FORM’s PUBLIC Silo Trail is putting regional Western Australia up in lights, bringing world class murals to grain silos, transformer boxes and iconic infrastructure in unexpected towns right across the state.

Pingrup Evoca1

Suma & Trent Reid

Trent: I’ve lived here all my life. My great-grandfather started farming in Pingrup, then my grandfather, then Dad took over and I’ve come back as well. We have a farm: half crop, half sheep. Our focus is Merino, mainly for wool and fibre, and we’ve started a trucking business as well. The trucking started four and a bit years ago, just as another income for our farm, responding to a need around the place. We do harvest and lime and fertiliser, a bit of wool and whatever else we can pick up, CBH work. It’s enough to keep us busy.

Suma: I work on the farm as well as doing administration for the business, the sheep enterprise is my thing. We have two kids, Duncan and Georgiana. I put them into daycare in Lake Grace. It’s a hundred and sixty kilometres a  ay to put them in daycare but it’s not fair to them for me to be dragging them around everywhere, because some things you need to do quickly and you can’t have the “Mum, can I get out too?” kind of conversation. So, I’m a regular working mum, just with a different office. I did my university studies in Victoria: Agricultural Science at University of Melbourne. I didn’t know what I wanted to do at the conclusion of my studies and there was a job going in Western Australia. I thought “well, Western Australia and Victoria are very, very different farming-wise. It’d be a good to broaden my horizons and see how other people do things.” Since coming out here then, I’ve progressed from working for someone to actually running my own business and my own sheep enterprise, which is  eally exciting. I started with five hundred sheep that I took on from a neighbour because they were really close to lambing and he couldn’t look after them. I sold those, bought my first lot of five hundred in, and I’ve now got five and a half thousand. So, in five years I’ve really started that from scratch. In the first year, I didn’t have enough money to buy rams, so I borrowed some. People were just so helpful and so generous. You can ring up anybody around this part of the world, and go “hey, I’ve got a question about this,” and they’re only too willing to share their knowledge.

Trent: We’ve found that with the trucking business as well. It’s been a pretty big gamble for us, but people here are willing to give someone that wants to have a go, a go rather than making you fight for it. Everyone’s giving you their business, because they want to support you, and it probably works out for them as well. As a small, local, family-based business, you’ve got the opportunity to prove that your service is good enough. I love what I do. It’s not work. It’s just what you do. Probably the best thing about what we do is, if we decide we want to go somewhere for the day, we’ll just go and do it. We don’t have to go and ask anyone for a day off. But as a business owner, its hard to attract staff.

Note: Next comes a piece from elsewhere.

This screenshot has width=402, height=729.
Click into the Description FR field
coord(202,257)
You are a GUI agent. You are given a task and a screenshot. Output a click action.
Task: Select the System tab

Suma: I think from the outside, it looks like there’s nothing here. I suppose it’s the same with any small town. People tend to just drive through it, but anything you want, you can still get here, it’s just not as obvious as it would be if you were in a city. But the community is getting smaller. The farms have got bigger and they’re using less people. Around us now, I can count four families that have gone from the area in the last ten years, and the demographics are getting older. When I first came to WA, there were a lot of farmworkers around that mid-twenties age range, but they just don’t seem to be around anymore. Maybe because there are less jobs on farms for those type of people, or there are less people wanting those type of jobs. Workers are now are transient, they’re only coming for seeding and harvest. I think we’re at a critical point. Which way it goes from there: whether the town continues with less and less people, I don’t know. It’s just a shame. We’ve got the grave of William Carrie out in our paddock. The Carries were the first settlers to come out to Pingrup and this is their original farm. Carrie’s buried out the paddock with a headstone; and his mother-in-law right nextdoor. Rest in peace with your mother-in-law. The original house was rolled out twenty kilometres on logs with a team of horses. Trent’s grandfather, when he was a thirteen-year old, went out and marked his plot, and he lived in a twentythousand gallon tank on the creek. The dam just right next to it he dug by hand with a team of horses. You find me a thirteen-year old today that would go out and plot out their patch of dirt, and then start clearing it!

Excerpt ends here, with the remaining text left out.